Councillors Jimmy Gray and Margaret Davidson want the local authority to start working on how to develop a renewables fund.

The Highlands should benefit from the renewable energy industry in the same way Shetland and Norway have benefited from oil and gas, the council leader has said.

Margaret Davidson and head of the council’s Labour group Jimmy Gray tabled a motion at a meeting of Highland Council last week calling for a “fairer share” of the income derived from renewables making use of the region’s resources.

Essentially a tax on energy firms the vision is for a fund that could be invested locally to benefit communities where lives are directly impacted by accommodating the likes of wind power and hydro electricity schemes.

Citing fuel poverty numbers and prices for energy in the Highlands that are so much higher than elsewhere in the country Councillor Gray said it was only right that Highlanders themselves should benefit more directly from the industry that was all around them.

The way had already been paved, he said, by Shetland Islands Council which recently cut a deal with Scottish and Southern Energy so the community there can derive direct benefit from a local wind farm.
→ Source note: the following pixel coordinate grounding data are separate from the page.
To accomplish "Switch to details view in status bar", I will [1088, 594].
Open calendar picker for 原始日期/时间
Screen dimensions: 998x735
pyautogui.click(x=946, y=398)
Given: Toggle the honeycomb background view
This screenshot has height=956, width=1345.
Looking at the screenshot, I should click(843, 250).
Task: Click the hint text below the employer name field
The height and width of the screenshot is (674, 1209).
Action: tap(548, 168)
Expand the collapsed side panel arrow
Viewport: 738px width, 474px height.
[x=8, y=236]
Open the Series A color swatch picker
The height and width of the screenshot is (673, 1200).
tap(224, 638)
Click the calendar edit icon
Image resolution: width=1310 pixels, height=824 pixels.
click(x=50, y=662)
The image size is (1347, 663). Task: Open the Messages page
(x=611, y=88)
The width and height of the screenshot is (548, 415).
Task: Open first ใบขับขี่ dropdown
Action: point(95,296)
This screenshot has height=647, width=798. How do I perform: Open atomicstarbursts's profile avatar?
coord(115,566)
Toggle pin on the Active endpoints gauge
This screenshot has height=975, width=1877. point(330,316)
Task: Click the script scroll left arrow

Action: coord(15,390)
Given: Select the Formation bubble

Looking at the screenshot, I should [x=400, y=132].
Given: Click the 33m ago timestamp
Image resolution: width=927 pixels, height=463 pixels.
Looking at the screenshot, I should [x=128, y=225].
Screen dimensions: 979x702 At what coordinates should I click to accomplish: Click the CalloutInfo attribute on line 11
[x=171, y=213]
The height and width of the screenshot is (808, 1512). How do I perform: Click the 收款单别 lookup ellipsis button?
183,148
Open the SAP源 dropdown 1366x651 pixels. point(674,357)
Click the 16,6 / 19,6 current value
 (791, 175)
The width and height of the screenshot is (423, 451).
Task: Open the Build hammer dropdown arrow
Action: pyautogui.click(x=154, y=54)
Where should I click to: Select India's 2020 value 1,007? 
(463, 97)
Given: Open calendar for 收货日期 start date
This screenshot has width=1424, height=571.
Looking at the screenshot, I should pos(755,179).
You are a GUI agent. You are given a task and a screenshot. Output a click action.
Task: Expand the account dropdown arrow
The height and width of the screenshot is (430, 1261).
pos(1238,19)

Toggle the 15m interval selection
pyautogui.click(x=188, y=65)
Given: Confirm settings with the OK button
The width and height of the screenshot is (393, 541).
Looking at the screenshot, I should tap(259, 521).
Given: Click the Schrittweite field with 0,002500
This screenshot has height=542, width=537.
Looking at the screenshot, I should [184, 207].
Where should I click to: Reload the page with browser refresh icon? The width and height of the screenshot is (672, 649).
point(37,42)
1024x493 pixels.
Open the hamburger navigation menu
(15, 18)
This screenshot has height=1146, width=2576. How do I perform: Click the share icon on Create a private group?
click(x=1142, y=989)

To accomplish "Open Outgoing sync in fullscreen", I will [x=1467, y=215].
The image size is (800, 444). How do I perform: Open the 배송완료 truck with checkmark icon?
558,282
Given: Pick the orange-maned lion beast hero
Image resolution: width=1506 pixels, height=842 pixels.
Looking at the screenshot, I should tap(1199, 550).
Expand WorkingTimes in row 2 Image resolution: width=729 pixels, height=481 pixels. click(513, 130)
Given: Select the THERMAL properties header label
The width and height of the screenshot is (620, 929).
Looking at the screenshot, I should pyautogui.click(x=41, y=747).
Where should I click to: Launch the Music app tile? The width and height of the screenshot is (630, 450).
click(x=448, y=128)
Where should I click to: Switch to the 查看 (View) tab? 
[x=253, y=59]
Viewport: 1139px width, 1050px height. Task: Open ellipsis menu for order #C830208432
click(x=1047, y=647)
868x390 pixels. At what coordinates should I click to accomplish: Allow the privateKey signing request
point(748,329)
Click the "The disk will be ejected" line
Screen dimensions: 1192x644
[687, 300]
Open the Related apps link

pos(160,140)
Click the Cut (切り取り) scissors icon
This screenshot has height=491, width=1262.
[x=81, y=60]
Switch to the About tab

“Unfortunately when it comes to onshore and offshore renewables the Highland area has, almost uniquely, not seen anywhere near the benefits in financial or employment terms that would be reasonable to expect from such hugely profitable developments in our area,” he said.

“Ten per cent of Europe’s wave hours are here and up to 25 per cent of the tidal resource is here. Scotland is also home to 25 per cent of the whole of Europe’s offshore wind resource.

“Scottish and Southern Energy’s transmission and the most recent energy trend reports says that the north of Scotland holds the greatest renewable resource in Great Britain.

“We have also seen plans come forward for the development of some of the largest hydro pump storage facilities in the UK – combined expenditure for these projects is multi-billion.

“Unless we make a fundamental change in how these developments take place here the Highlands will miss out on what we should rightly expect from the development of these natural resources.

“We will be meeting zero carbon targets with near zero benefits to our region.”

Cllr Davidson said: “This is about retaining more of the money that’s made from our natural resources here in Highland. I hope today is the first time we start talking about a Highland renewable fund – not just a Shetland oil fund, a Norway oil fund – because I am very, very aware of the money that whizzes past my head every time yet another wind farm is built.”